For the Russians, it was pretty obvious that they had to have access to the Black Sea and if possible, a direct route to the Aegean or the Mediterranean. This involved fighting and conquering, or otherwise neutralising whoever was in the way – mostly Muslim Crimean Tatars, Ottomans and Circassians. An important tool in the Russians’ box of strategies was the Orthodox Christian religion which they used to enlist the support of allies, justify expansion and clear out unfriendly resistance.

Expansion as far as the Black Sea was pretty much accomplished during the 18th century, culminating in a victorious war against the Ottomans (1768-74). The Russian government formally annexed Crimea (not just the peninsula in those days) in 1783.

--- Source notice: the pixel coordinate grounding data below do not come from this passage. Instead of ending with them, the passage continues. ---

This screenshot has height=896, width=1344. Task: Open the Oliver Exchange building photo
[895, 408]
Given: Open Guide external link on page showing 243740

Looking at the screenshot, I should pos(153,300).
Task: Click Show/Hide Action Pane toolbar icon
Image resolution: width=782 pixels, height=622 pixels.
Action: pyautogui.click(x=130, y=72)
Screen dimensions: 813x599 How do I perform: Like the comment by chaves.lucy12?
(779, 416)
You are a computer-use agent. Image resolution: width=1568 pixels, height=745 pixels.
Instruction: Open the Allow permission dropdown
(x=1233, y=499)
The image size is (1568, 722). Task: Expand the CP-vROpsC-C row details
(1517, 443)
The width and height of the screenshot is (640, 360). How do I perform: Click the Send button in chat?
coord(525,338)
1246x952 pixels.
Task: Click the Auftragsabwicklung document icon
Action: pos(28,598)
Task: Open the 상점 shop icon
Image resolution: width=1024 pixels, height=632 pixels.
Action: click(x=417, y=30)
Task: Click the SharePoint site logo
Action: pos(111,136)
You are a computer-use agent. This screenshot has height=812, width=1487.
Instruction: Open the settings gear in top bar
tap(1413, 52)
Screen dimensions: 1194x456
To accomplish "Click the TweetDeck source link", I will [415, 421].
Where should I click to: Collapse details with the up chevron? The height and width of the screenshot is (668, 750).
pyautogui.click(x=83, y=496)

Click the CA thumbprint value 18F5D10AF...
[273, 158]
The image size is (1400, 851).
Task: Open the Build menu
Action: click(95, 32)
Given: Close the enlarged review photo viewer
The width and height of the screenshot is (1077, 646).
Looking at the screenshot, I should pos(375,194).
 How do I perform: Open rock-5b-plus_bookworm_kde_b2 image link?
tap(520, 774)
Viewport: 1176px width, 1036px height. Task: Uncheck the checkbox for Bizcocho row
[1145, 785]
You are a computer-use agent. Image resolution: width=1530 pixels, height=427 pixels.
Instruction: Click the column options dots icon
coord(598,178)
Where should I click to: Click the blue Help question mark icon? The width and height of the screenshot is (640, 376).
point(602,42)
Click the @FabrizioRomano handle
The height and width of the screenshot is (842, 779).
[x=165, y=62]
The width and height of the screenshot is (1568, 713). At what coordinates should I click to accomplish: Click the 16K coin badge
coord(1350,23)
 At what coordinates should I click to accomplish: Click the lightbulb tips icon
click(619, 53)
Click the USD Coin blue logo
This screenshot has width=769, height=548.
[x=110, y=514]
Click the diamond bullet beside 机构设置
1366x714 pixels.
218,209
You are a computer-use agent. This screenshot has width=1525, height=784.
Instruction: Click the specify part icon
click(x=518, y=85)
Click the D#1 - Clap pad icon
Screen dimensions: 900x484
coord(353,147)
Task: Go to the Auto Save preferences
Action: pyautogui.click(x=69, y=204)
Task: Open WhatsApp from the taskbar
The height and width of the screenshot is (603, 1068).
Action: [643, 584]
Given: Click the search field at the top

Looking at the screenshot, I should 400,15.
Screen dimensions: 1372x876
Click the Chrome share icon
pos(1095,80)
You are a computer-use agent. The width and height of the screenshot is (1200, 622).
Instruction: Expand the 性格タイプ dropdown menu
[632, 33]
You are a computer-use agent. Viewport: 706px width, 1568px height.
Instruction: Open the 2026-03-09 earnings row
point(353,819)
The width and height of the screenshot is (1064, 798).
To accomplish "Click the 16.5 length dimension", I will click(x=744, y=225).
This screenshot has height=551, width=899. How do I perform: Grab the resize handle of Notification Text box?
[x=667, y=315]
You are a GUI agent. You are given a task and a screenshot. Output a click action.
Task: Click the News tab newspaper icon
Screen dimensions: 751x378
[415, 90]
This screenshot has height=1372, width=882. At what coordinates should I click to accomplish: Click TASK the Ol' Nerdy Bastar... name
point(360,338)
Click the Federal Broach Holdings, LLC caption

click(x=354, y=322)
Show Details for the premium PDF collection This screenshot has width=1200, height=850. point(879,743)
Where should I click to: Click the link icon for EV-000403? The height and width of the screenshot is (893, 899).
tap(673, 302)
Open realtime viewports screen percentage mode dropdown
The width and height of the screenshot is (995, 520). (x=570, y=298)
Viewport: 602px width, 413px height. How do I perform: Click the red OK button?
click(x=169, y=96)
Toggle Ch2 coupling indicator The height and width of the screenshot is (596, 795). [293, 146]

Again, however, a glance at the map will show that even possessing ports on the northern Black Sea coast doesn’t circumvent all your problems from a Russian point-of-view. Your ships still have to negotiate the Istanbul Bosporus and the Dardanelle Straits past the hostile eyes and guns of your resentful Ottoman neighbours. Wouldn’t it be nice to possess Constantinople/Istanbul itself, or drive a corridor through eastern Anatolia, emerging down in the northeast corner of the Mediterranean around the port of Alexandretta/Iskenderun? Of course both of these will involve further wars with those pesky Ottomans – though by now, the middle of the 19th century, they are not the fearsome military power they once were.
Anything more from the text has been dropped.